でも歩幅は小さくして、最後のグランジュッテからのアントルラッセ!
え⁈
流衣が飛んだ瞬間、その前のグループの一人が突然後ろに下がってきた。ぶつかると思った流衣はバランスを崩して着地に失敗して転んだ。
「ヒャ!」
滑って尻餅をついた流衣に皆の視線が集まった。
「〈大丈夫ですか⁈〉」
リュリ先生が飛んで来て流衣に話しかけた。
「イタタタ……はい」
「〈怪我は? 脚は大丈夫ですか?〉」
流衣は脚を動かして痛い所がないか確認した。
「〈脚は大丈夫です。お尻痛いです〉」
流衣は立ち上がってお尻をさすってみせた。
「〈怪我が無くてよかったわ、傾斜があるから気をつけて〉」
先生はホッとした顔で床の傾斜のせいだと言って、気をつける様に促したのだが、なんだか腑に落ちないまま流衣は頷いた。
「狩野さん、やられましたね」
後方の座席に座って見ていた三井が言った。このレッスンは審査対象ではないため見学が許されていたので、付き添いの教師は3人揃って見ていたのだ。
「これですか、濱田先生が言ってらしたの、怖いわ」
宍戸が腕をさすりながら言う。
「外国のコンクールでは気を付けないと、日本だと他の人に道を譲るって、当たる前にやってるけど、外人さん達はそれないですから。それに審査対象でも無いレッスンに本気は出しませんしね、うちの子達におとといの練習の時に言っといて良かったわ」
濱田が腕を組んだ姿勢で、自分の生徒じゃ無くて良かったと物思いに耽った。
「わざとじゃないんでしょうけど、あのアメリカ人の子、あそこで舞台方向に出てきますかね?」
三井が流衣が転ぶ原因になった、理不尽な動きをした子を見ていた。
「横にいた中国の子がフェッテしたから避けたのよ、アメリカの子は避けた方向が悪かっただけね」
濱田は更に奥にいた子の動きを把握していた。
「だから濱田先生が、舞台のセンター練習は横じゃ無くて前に進めとアドバイスしたんですね」
その他に、人にぶつかりそうになる時は踊るなとも言ったのだった。
「初日の貸しスタジオの練習、誰もあの子の事は誘わなかったんですよね」
三井は流衣を誘わなかったのは、自分だけではないという確認のためふたりに問いかけた。
「向こうから申し出がないのに、こちらから誘うのはお節介というものでしょう」
日野から生徒の世話を頼まれたとはいえ、日頃から親交がない濱田は練習まで面倒を見る義理はないと、当然の反応を見せた。
「そうですよね。私たちは自分の生徒だけで手一杯ですから」
宍戸も頷いた。
「何で日野先生来られなかったんです? 大事な生徒さんでしょうに」
「提携してる東京のスクールに、ワガノワのダンサーがきて
「ロシア語の通訳は貴重ですもんね」
「でもこの時期にですか……。やり方がなんともワガノワっぽいというか」
世界三大バレエであるパリオペラ座、ロシアのマリインスキー、イギリスのロイヤル、は其々にプライドを称している為に国際コンクールというものをあまり重視していない、ロイヤルはコンクールに協力的であるが、そのロイヤルやマリインスキーの学校から時たまローザンヌに出場する者が出るが、学校内では特に話題にされない、そんなレベルである。

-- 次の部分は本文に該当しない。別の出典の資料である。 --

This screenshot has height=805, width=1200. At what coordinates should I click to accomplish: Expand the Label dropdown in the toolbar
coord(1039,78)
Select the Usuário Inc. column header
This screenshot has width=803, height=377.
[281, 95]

「そうねぇ、そもそもローザンヌ・コンクールの日程そのものも、把握してないんじゃないかしらね」
そこに横槍を入れるほど興味がないという姿勢なのである。
「まあ、なんにせよ、あの子に怪我がなさそうで良かったわ」
自分の生徒では無くても、日本人の子供達に災難が降りかかる事は望まない先生たちは、濱田の言葉に頷いた。